Dataset entries:
════

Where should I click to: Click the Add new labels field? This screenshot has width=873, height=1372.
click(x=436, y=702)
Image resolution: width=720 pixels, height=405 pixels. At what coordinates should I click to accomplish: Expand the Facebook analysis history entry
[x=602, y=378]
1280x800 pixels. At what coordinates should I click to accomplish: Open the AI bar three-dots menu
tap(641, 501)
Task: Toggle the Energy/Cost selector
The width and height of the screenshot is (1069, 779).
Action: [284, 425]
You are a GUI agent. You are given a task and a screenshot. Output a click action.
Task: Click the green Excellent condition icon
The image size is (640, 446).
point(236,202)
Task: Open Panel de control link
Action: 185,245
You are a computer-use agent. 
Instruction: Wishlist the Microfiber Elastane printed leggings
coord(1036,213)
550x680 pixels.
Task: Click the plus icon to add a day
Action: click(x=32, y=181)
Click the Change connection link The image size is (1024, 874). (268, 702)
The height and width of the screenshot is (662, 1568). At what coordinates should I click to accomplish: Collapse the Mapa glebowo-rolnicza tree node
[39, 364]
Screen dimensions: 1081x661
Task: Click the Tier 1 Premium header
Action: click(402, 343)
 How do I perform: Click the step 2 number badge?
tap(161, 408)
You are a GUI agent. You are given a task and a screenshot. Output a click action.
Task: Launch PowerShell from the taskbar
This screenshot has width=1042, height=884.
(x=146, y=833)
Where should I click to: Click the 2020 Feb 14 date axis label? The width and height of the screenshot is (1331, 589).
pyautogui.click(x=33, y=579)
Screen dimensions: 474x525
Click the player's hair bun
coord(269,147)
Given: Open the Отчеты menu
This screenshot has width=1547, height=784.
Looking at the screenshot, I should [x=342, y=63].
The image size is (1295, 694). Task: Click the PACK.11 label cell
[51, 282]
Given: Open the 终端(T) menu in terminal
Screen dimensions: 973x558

════

What you need to do: Copy the records above exactly, please, but only from the first line through the line containing "Click the Change".

Task solution:
Where should I click to: Click the Add new labels field? This screenshot has width=873, height=1372.
click(x=436, y=702)
Image resolution: width=720 pixels, height=405 pixels. At what coordinates should I click to accomplish: Expand the Facebook analysis history entry
[x=602, y=378]
1280x800 pixels. At what coordinates should I click to accomplish: Open the AI bar three-dots menu
tap(641, 501)
Task: Toggle the Energy/Cost selector
The width and height of the screenshot is (1069, 779).
Action: [284, 425]
You are a GUI agent. You are given a task and a screenshot. Output a click action.
Task: Click the green Excellent condition icon
The image size is (640, 446).
point(236,202)
Task: Open Panel de control link
Action: 185,245
You are a computer-use agent. 
Instruction: Wishlist the Microfiber Elastane printed leggings
coord(1036,213)
550x680 pixels.
Task: Click the plus icon to add a day
Action: click(x=32, y=181)
Click the Change connection link The image size is (1024, 874). (268, 702)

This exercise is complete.